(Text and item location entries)
-----

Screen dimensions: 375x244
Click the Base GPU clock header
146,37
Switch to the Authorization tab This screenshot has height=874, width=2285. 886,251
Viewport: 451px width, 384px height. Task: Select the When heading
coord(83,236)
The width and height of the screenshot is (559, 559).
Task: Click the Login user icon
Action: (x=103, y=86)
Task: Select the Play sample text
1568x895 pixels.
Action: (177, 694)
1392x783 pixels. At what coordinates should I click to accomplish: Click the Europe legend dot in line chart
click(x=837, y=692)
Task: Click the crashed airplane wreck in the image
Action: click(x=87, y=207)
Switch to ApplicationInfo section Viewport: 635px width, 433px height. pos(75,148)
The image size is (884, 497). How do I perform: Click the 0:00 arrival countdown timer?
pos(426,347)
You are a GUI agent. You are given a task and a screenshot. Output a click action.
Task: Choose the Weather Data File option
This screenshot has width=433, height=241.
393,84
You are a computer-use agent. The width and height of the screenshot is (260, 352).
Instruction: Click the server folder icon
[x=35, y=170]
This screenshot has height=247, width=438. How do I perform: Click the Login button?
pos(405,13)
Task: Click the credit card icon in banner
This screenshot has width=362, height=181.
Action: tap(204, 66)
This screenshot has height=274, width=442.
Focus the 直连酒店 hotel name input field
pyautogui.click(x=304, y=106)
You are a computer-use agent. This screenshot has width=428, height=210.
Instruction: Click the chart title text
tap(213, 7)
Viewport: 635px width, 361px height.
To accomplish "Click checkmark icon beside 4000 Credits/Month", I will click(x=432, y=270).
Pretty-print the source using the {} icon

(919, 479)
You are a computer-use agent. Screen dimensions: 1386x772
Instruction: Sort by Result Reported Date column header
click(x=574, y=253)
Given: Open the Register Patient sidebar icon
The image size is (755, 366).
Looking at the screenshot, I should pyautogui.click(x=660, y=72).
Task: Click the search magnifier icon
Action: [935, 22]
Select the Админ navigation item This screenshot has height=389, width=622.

-----

WHAT YOU HAVE TO DO
Write out everything in the lines above from the one containing "You are a computer-use agent. Screen" down to the one containing "Action: [935, 22]", both included, without changing anything.

RESPONSE TO THIS EXERCISE
You are a computer-use agent. Screen dimensions: 1386x772
Instruction: Sort by Result Reported Date column header
click(x=574, y=253)
Given: Open the Register Patient sidebar icon
The image size is (755, 366).
Looking at the screenshot, I should pyautogui.click(x=660, y=72).
Task: Click the search magnifier icon
Action: [935, 22]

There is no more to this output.